Tories should focus more on "mummy issues" such as public services and welfare, says potential party leadership candidate Theresa May.
Theresa May has not said if she will stand for the Tory leadership
In a speech that will be seen as setting out her stall to succeed Michael Howard, Mrs May also backs positive discrimination for women.
She wants an "A-list" of 100 top Tory candidates, half of them female, to fight key target seats.
Mrs May also argues Labour is better at speaking the language of women voters.
"Increasingly in recent years the big political debates of the day have shifted from what the Americans sometimes call 'daddy issues', like economy and defence, to what they call 'mummy issues' - things like public services and welfare," she said.
In her speech to the Adelaide Group of senior businesswomen she argued female candidates are needed for a less macho form of politics and may help more woo more women voters.
"We need more women candidates, more women MPs, and more senior female faces on television, on the radio and in the newspapers," she says.
Local Tory associations still need to be involved in choosing candidates, she stressed, but their power may need to be compromised so the party can put forward the best alternative to Labour, she argued.
"I believe the Conservative Party needs an A-List - a list of the top say 100 candidates it has identified as best able to fight and win the top 100 most winnable seats," she added.
"These would be the 100 people we would like to see more than anyone else in the House of Commons."
Mrs May said there must be a clear commitment to diversity - on race, sexuality, background, geography and age - in the "A-list".
"And, specifically, 50 of them should be men and 50 should be women."
The Maidenhead MP admitted some people do not like gender-based targets - the Tories have opposed Labour's all-women shortlists.
But she added: "I think there is nothing patronising about making the professional judgment that we will win more seats, attract more support, take better decisions, and, ultimately, form a better government, if we have a more even split of male and female faces running our party."
Mrs May's speech came after MPs said they alone should choose the next Tory leader.
The current system, used to elect only Iain Duncan Smith, allows grassroots members to vote on the two candidates most popular among MPs.
The plan backed in a vote of the backbench 1922 Committee on Wednesday would mean MPs only having to consult party members before having the final say themselves.
Mr Howard will bid farewell as leader later this year
They rejected a proposal backed by the party leadership where local branch chiefs would vote to show their preferences before the final election by MPs.

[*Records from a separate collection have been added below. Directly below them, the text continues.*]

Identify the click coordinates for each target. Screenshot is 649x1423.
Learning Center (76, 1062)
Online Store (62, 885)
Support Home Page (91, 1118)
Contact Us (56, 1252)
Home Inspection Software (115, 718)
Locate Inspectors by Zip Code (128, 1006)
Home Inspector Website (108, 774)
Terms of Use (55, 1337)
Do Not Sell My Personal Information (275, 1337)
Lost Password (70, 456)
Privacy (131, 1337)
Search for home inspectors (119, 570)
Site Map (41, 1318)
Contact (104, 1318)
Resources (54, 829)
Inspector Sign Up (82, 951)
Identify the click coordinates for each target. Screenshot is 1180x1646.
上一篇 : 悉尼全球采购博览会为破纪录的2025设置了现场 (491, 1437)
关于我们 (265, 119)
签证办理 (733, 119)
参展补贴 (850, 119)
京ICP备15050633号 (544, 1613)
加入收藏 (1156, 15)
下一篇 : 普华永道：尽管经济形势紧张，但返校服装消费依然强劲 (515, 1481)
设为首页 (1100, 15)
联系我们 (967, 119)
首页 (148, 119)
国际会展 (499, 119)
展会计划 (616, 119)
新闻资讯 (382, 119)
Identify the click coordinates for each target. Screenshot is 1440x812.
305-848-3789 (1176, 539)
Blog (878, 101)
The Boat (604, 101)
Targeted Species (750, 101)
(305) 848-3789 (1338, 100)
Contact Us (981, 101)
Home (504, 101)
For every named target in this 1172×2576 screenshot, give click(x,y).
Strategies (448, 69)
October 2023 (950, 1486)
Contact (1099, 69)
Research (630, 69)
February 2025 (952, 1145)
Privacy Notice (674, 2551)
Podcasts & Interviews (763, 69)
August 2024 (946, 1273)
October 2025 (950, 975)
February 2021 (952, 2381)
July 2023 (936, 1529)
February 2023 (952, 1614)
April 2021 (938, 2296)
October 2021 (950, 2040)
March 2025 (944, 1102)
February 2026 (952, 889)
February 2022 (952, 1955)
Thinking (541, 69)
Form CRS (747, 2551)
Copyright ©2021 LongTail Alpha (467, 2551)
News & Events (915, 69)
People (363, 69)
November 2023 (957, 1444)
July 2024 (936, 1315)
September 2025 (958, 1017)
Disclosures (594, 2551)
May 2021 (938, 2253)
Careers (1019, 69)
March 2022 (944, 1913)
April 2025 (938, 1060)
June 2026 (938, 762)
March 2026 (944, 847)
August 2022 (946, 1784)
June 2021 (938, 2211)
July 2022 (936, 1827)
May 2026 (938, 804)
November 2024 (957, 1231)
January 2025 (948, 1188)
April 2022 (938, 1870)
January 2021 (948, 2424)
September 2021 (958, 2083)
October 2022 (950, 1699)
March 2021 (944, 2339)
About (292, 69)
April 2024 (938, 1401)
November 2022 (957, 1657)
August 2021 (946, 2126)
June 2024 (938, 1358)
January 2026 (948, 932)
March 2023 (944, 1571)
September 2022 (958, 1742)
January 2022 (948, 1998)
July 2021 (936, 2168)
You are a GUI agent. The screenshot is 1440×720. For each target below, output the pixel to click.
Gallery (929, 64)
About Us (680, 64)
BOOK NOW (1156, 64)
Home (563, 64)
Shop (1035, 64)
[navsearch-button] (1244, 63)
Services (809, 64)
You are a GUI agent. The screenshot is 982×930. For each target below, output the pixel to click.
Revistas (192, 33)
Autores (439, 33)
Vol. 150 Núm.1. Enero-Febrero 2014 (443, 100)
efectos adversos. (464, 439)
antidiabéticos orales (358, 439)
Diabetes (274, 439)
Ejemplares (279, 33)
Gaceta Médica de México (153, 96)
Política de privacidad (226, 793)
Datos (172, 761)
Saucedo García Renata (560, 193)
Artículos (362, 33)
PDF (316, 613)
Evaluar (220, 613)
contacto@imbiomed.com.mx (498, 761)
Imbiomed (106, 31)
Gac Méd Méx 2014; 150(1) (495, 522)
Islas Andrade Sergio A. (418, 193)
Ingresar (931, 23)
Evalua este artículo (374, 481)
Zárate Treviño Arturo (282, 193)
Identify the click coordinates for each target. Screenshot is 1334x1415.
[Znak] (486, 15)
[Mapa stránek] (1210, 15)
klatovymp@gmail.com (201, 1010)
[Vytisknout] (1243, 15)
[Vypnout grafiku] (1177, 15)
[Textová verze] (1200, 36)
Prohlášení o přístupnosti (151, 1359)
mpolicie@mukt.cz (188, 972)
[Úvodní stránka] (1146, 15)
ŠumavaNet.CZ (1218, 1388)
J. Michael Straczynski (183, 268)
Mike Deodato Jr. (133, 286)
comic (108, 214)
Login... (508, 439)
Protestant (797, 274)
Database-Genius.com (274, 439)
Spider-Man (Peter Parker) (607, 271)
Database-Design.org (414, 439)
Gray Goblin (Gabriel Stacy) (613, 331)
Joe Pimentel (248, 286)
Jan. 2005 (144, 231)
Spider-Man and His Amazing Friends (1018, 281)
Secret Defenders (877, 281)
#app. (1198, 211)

Some Tory MPs are frustrated the leadership election will not take place until after the party's autumn conference.
There are rumours that lists of names being collected to force a confidence vote which would speed up the departure of current leader Michael Howard.
Mrs May criticised her colleagues for not wanting to include the wider Tory membership in the leadership ballot.
She said: "The leader is not just the leader of the MPs in Westminster, the leader is the leader of the whole party, so I think other people should have a say as well as MPs."